Did you ever hear of Giovanni Battista Piranesi?
He was born in Venice, and lived from 1720 to 1778. He was an artist famous for his etchings and engravings of Rome. He measured a large number of the ancient monuments. He supervised the restoration of a church, published ingenious and bizarre designs for chimney-pieces and original furniture, and after his death his son published a collection of his plates, which came out at twenty-nine folio volumes containing about 2000 prints. (Thank you, wikipedia.)
But the interesting thing, from my current point of view, is his Prisons.
Piranesi’s Prisons (Carceri d’invenzione or ‘Imaginary Prisons’), is a series of 16 prints that show enormous subterranean vaults with stairs and mighty machines. They’re validly described as Kafkaesque or Escher-like. The pictures are the sort of thing that would be filmed by a crossover effort between Peter Jackson and Clive Barker. They show huge dark ruined arches, stairs, machineries, cells.
Piranesi started the series in 1745, when he was in Venice (from 1743 to 1747 – after that, he was in Rome).
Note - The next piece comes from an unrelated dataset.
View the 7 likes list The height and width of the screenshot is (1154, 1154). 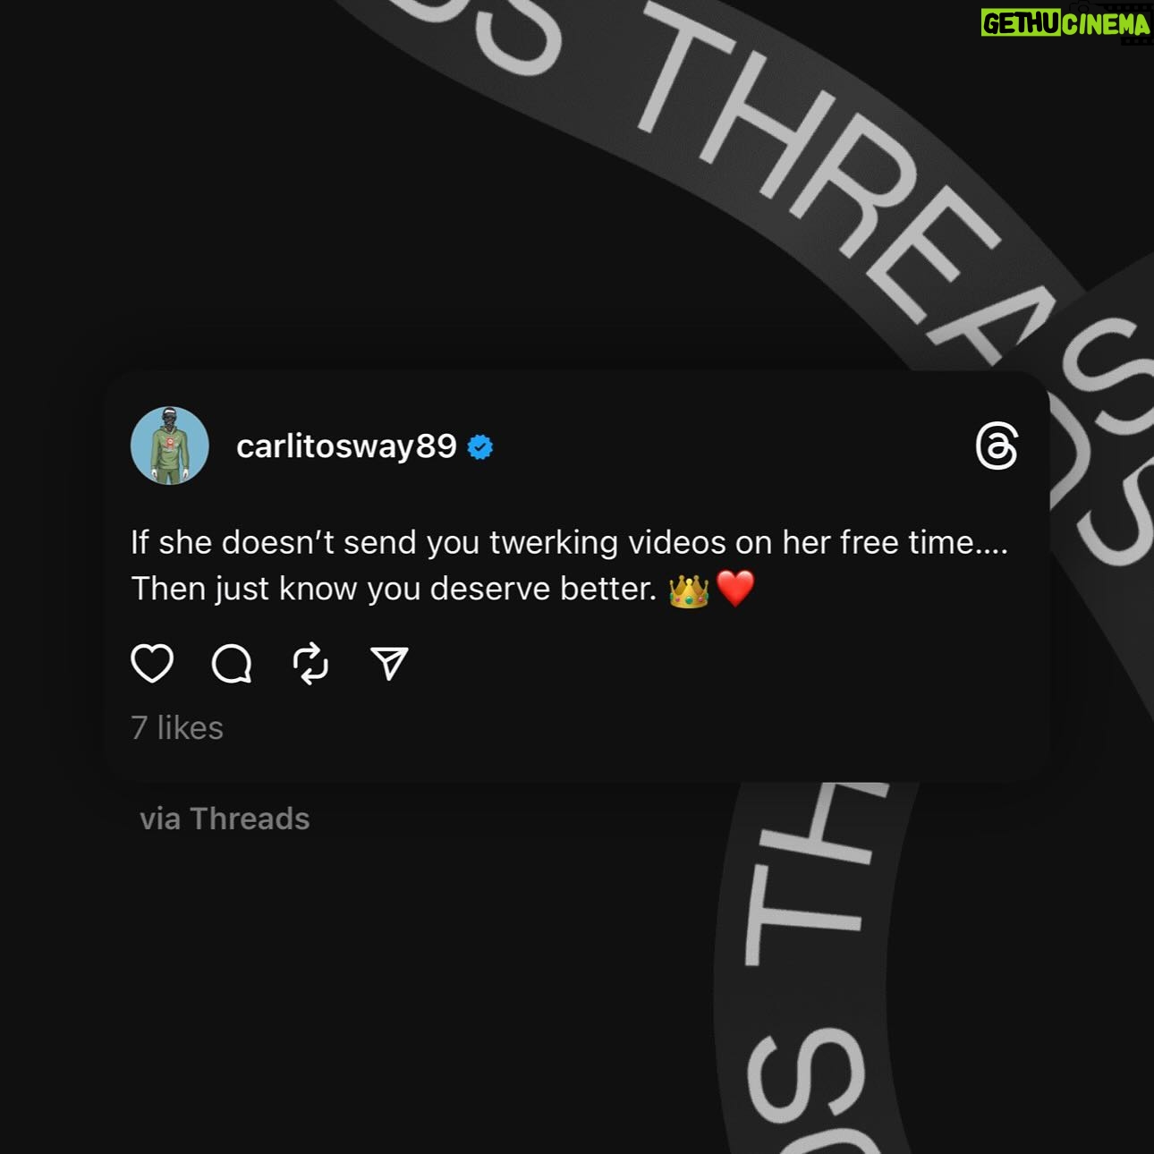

The first state prints were published in 1750 and consisted of 14 etchings, untitled and unnumbered, with a sketch-like look. The original prints were 16” x 21”. For the second publishing in 1761, all the etchings were reworked and numbered I–XVI (1–16).
Here’s a complete set, on a Russian site: http://gravures.ru/photo/dzhovanni_piranezi/tjurmy/10
And here’s a set of the first state 14 etchings: http://www.let.leidenuniv.nl/Dutch/Renaissance/Facsimiles/PiranesiCarceri1750/
This is Plate VII: The Drawbridge:
I’m writing about a dreamlike dark Venice. These really should come into it.